On the subject of this, I want more ability to filter out crates in our Cargo.toml. Such as a max dependency depth. Or a frozen set of dependencies that is guaranteed not to change so audits are easier. (Obviously we could vendor the code in and be in charge of our own destiny, but this feels like something we can let crate authors police.)
I think the most common solution at the moment is dtolnay's no_panic [0]. That has a bunch of caveats, though, and the ergonomics leave something to be desired, so a first-party solution would probably be preferable.
I would be fine just getting rid of unwrap(), expect(), etc. That's still a net win.
Look at how many lazy cases of this there are in Rust code [1].
Some of these are no doubt tested (albeit impossible to statically guarantee), but a lot of it looks like sloppiness or not leaning on the language's strong error handling features.
It's disappointing to see. We've had so much of this creep into the language that eventually it caused a major stop-the-world outage. This is unlikely to be the last time we see it.
I don't write Rust so I don't really know, but from someone else's description here it sounds similar to `fromJust` in Haskell which is a common newbie footgun. I think you're right that this is a case of not using the language properly, though I know I was seduced into the idea that Haskell is safe by default when I was first learning, which isn't quite true — the safety features are opt-in.
A language DX feature I quite like is when dangerous things are labelled as such.
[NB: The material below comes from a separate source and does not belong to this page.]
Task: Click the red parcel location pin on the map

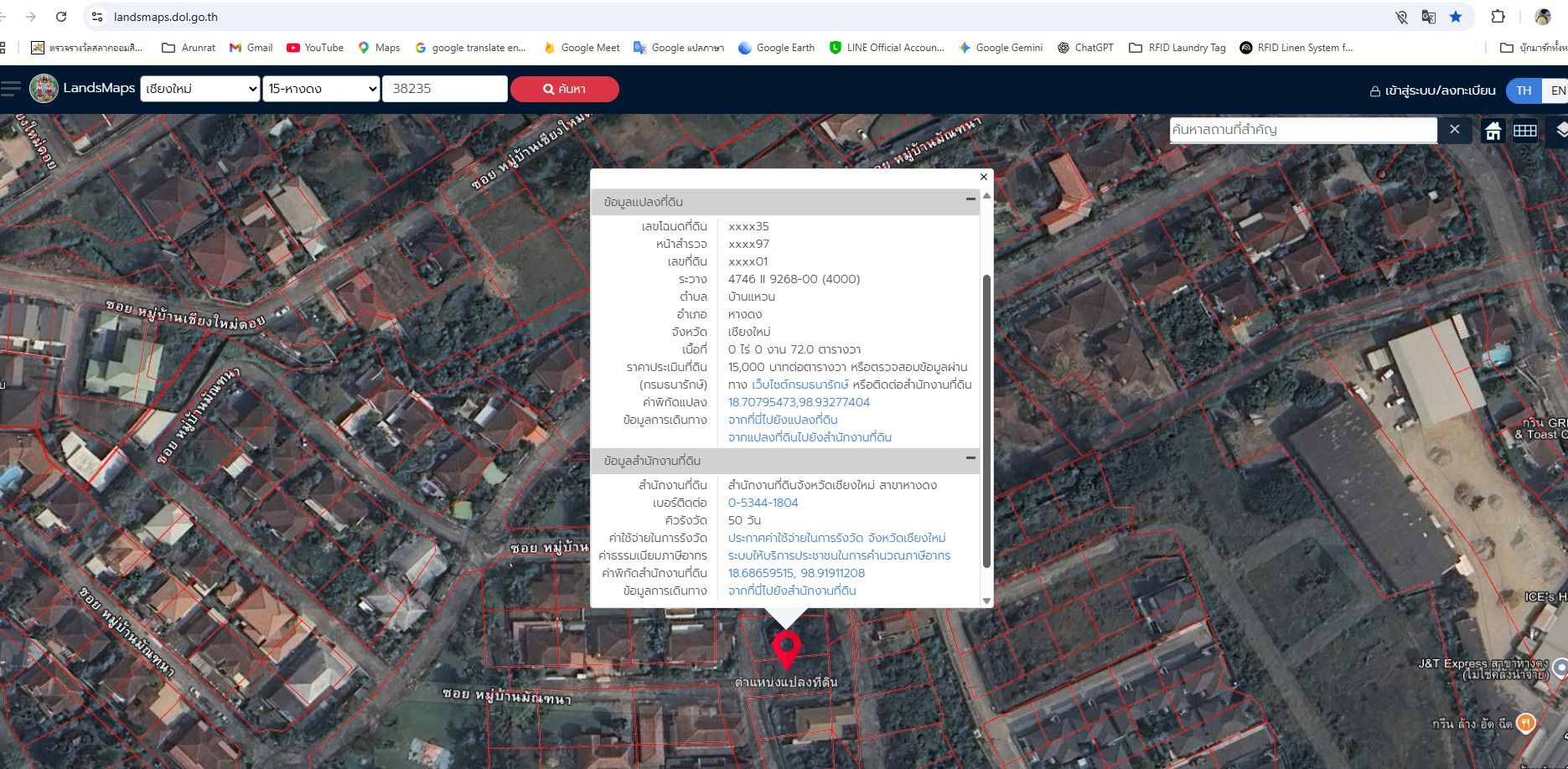Action: (786, 651)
IIRC, some examples of this are `accursedUnutterablePerformIO` in Haskell, and `DO_NOT_USE_OR_YOU_WILL_BE_FIRED_EXPERIMENTAL_CREATE_ROOT_CONTAINERS` in React.js.
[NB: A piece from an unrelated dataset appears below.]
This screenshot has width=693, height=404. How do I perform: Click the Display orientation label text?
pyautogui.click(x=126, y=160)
I would be in favor of renaming unwrap() and its family to `unwrap_do_not_use_or_you_will_break_the_internet()`
I still think we should remove them outright or make production code fail to compile without a flag allowing them. And we also need tools to start cleaning up our dependency tree of this mess.
I want to ban crates that panic from my dependency chain.
The language could really use an extra set of static guarantees around this. I would opt in.